Cholinergic protection via α7 nicotinic acetylcholine receptors and PI3K-Akt pathway in LPS-induced neuroinflammation

Abstract

The present study was planned to investigate the effect of anti-cholinesterase drugs donepezil and neostigmine on neuroinflammation induced by intracerebroventricular administration of lipopolysaccharide (LPS, 50 μg) in rat. Proinflammatory cytokines (TNF-α and IL-1β), expressions of iNOS and COX-2, acetylcholinesterase activity, malondialdehyde and reduced glutathione were studied in different brain regions at 24 h of LPS injection. Donepezil was found to decrease the LPS-induced AChE activity and oxidative stress in all the brain regions.
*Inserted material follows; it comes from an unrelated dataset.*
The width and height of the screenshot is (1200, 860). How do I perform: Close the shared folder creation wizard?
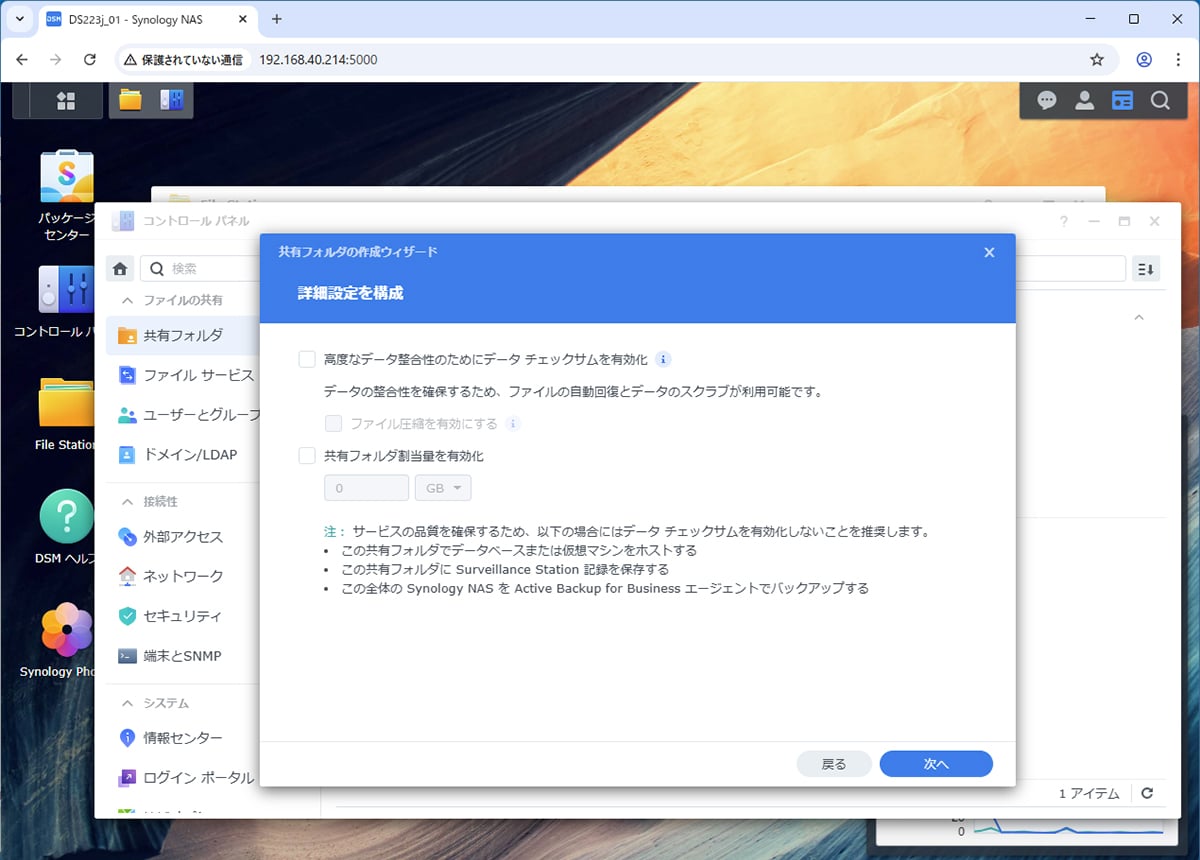pos(989,252)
It also inhibited the LPS-induced proinflammatory cytokines and iNOS expression but did not affect the increased COX-2 expression whereas neostigmine treatment had no effect on LPS-induced proinflammatory cytokines. Methyllycaconitine (MLA), a α7 nicotinic acetylcholine receptor antagonist, significantly antagonized the donepezil mediated inhibition of LPS-induced proinflammatory cytokines, indicating that α7 nicotinic acetylcholine receptor subunit was playing a role in regulation of neuroinflammation. The phosphorylation of Akt, an effector of PI3K, increased with donepezil treatment. These results suggest that increased cholinergic activity in brain by donepezil prevents LPS-induced neuroinflammation via α7-nAChRs, followed by the PI3K-Akt pathway and this system may form the basis for the development of novel agents for reversing neuroinflammation or provide new indications for existing drugs.